* **Excerpt to read**:
******

This is called the neutral pitch of a voice. The amplitude of the oscillation is at maximum which means that the talent can speak very powerfully and over a long period of time at this pitch. All regular speech is nearby this frequency and definitely in the same octave, the lower two-thirds of the whole speech range. Changes in pitch are achieved by straining the muscles in and around the larynx (for higher pitch), or by relieving strain to lower the pitch.

The glottis produces the fundamental frequency at roundabout 100 Hz (200 Hz respectively) and many more harmonics at 200Hz, 300Hz, 400Hz etc.

2. Timbre, Formants & Loudness

The area above the glottis, the vocal tract (all the way up to oral and nasal cavity), is now significant for building the final vocal tone. Each and every vocal tract has its own natural resonance to make for intensifying on harmonics or dampen them – in this way formants, “the spectral peaks of the sound spectrum of the voice” , are formed giving each voice its unique kind and character.

Different vowels can change the form of the vocal tract and ultimately its resonating behavior. Basically, vowels are considered emphases on formants. High frequencies (vowel “e”, emphasis on 200-400Hz & 3-3.5kHz) resonate in the head area, mid-frequencies cause the nasal cavity to vibrate and lower frequencies are perceived further down in throat and mouth cavity, all the way down into the chest area (vowel “u”, 200-400Hz). Consonants are mostly unvoiced (frequency above 500Hz) with a few exceptions depending on words and language, e.g. “vanilla”, “they”, “zero”.

******

(Source data)
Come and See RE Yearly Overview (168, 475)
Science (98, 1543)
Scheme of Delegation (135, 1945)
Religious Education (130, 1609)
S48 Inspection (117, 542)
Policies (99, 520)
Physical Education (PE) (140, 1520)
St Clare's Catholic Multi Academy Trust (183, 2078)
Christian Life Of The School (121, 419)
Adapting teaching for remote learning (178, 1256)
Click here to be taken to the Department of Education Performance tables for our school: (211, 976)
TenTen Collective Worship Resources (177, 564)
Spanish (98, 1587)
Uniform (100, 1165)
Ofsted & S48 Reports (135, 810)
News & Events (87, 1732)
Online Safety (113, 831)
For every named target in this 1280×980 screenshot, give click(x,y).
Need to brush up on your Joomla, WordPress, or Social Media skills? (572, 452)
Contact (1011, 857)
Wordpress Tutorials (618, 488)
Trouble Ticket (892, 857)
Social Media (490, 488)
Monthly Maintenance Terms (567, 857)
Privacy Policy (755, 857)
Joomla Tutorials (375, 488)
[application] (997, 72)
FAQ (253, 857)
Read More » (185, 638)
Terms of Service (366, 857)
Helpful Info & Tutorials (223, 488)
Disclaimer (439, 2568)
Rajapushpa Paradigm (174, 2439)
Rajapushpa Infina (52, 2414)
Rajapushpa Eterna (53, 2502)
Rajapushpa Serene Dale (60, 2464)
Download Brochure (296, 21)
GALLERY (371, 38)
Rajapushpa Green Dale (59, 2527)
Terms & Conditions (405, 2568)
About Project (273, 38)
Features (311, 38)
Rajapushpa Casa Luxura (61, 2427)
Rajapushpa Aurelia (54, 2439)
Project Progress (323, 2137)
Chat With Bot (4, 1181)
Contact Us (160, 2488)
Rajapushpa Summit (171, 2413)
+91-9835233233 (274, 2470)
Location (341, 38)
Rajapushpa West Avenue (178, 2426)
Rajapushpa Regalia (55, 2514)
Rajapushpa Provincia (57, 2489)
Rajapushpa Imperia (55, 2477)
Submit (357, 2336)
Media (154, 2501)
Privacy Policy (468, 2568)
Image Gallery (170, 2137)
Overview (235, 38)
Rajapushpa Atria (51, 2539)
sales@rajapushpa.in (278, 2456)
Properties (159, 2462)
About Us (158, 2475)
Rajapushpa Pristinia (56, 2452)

******

* **Problems to work on**:
A. According to the voice excerpt, in which part of the body do high frequencies resonate?
B. Update the voice excerpt between "This is called" and "lower the pitch.", inclusive, so that "resting pitch" stands in place of "neutral pitch".

* **Results in order**:
A. High frequencies resonate in the head area.

B.
This is called the resting pitch of a voice. The amplitude of the oscillation is at maximum which means that the talent can speak very powerfully and over a long period of time at this pitch. All regular speech is nearby this frequency and definitely in the same octave, the lower two-thirds of the whole speech range. Changes in pitch are achieved by straining the muscles in and around the larynx (for higher pitch), or by relieving strain to lower the pitch.